Secondo il principio di Pareto ossia della cosiddetta "legge 80/20", la maggior parte degli effetti è dovuta a un numero ristretto di cause. Parametri esigui quanto determinanti per la piena riuscita in ogni ambito. Come intuibile, questo "Life" pur avendo dalla sua un buon 80% non riesce a stagliarsi come dovrebbe nell'olimpo dei titoli fantascientifici, ahimè penalizzato da un plot già visto, una sceneggiatura non all'altezza e dall'ambizione di spaziare fra più generi. Peccato!

Anno: 2017 Distribuzione: Warner Bros. Entertainment Italia Durata: 103’ Genere: Fantascienza, Orrore, Thriller Nazionalità: Usa Produzione: Columbia Pictures, Skydance Regia: Daniel Espinosa Uscita: 23 Marzo 2017

Jake Gyllenhaal tra i protagonisti di un nuovo thriller soffocante, ambientato nello spazio, per una missione di ‘vitale’ importanza

Marte. Sono numerose ormai le opere che gravitano attorno al Pianeta rosso. Persino un giovane David Bowie, nei primi anni Settanta, ne rendeva omaggio in Life On Mars?, uno dei testi musicali più enigmatici e surreali della discografia mondiale. L’artista come l’uomo dopotutto ha da sempre subito il fascino delle stelle e il desiderio di raggiungerle. L’origine stessa della parola desiderare, dal latino “de-sideribus”, vuol dire letteralmente “mancanza di stelle”, uno stare in attesa di qualcosa. L’assenza che si fa attesa e tensione, due ingredienti di cui è abbondantemente farcito il nuovo film di Daniel Espinosa, regista di Child 44 e Safe House con Denzel Washington e, tra l’altro, Ryan Reynolds, uno dei sei protagonisti di questo Life – Non oltrepassare il limite.

■ RIGHE FORNITE:
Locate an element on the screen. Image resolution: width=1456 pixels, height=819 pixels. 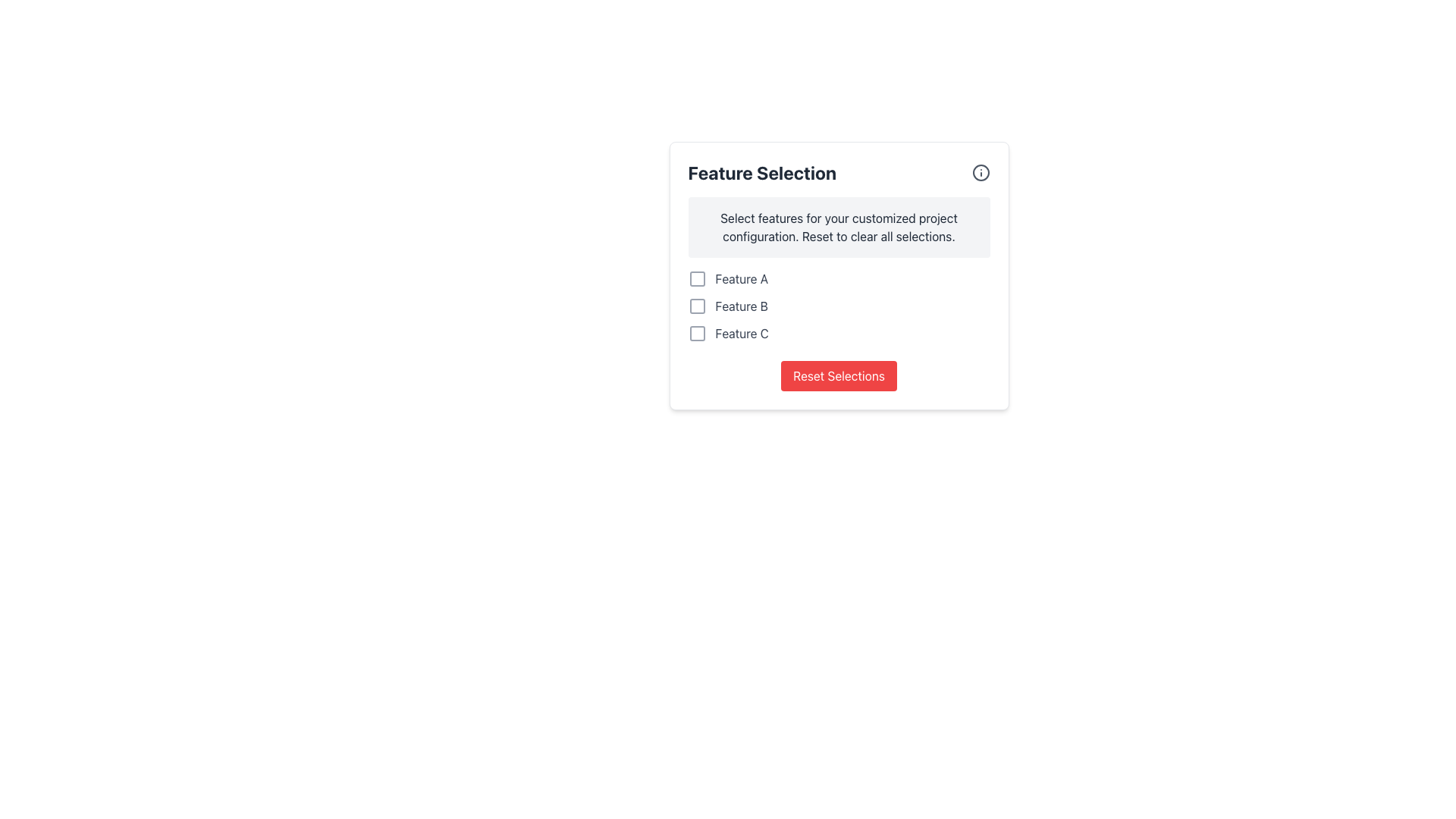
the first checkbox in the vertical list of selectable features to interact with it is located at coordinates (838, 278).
==
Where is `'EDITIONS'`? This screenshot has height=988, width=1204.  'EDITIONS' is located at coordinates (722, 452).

■ ESERCIZI SCRITTI:
1. Secondo l'estratto della pagina, che cosa significa letteralmente l'espressione latina da cui deriva la parola «desiderare»?
2. Riduci a un elenco puntato il paragrafo dell'estratto della pagina che comincia con «Secondo il principio di Pareto», conservandone i fatti principali.
3. Trascrivi dall'estratto della pagina il passo che comincia con "Marte. Sono numerose" e prosegue fino a "oltrepassare il limite.", senza modificare nulla.

■ LE RISPOSTE:
1. Significa letteralmente «mancanza di stelle».

2.
- Il principio di Pareto, o «legge 80/20», afferma che la maggior parte degli effetti è dovuta a un numero ristretto di cause.
- Questi pochi parametri sono determinanti per la piena riuscita in ogni ambito.
- «Life», pur avendo un buon 80%, non riesce a imporsi tra i grandi titoli di fantascienza.
- Lo penalizzano una trama già vista, una sceneggiatura non all'altezza e l'ambizione di spaziare fra più generi.

3.
Marte. Sono numerose ormai le opere che gravitano attorno al Pianeta rosso. Persino un giovane David Bowie, nei primi anni Settanta, ne rendeva omaggio in Life On Mars?, uno dei testi musicali più enigmatici e surreali della discografia mondiale. L’artista come l’uomo dopotutto ha da sempre subito il fascino delle stelle e il desiderio di raggiungerle. L’origine stessa della parola desiderare, dal latino “de-sideribus”, vuol dire letteralmente “mancanza di stelle”, uno stare in attesa di qualcosa. L’assenza che si fa attesa e tensione, due ingredienti di cui è abbondantemente farcito il nuovo film di Daniel Espinosa, regista di Child 44 e Safe House con Denzel Washington e, tra l’altro, Ryan Reynolds, uno dei sei protagonisti di questo Life – Non oltrepassare il limite.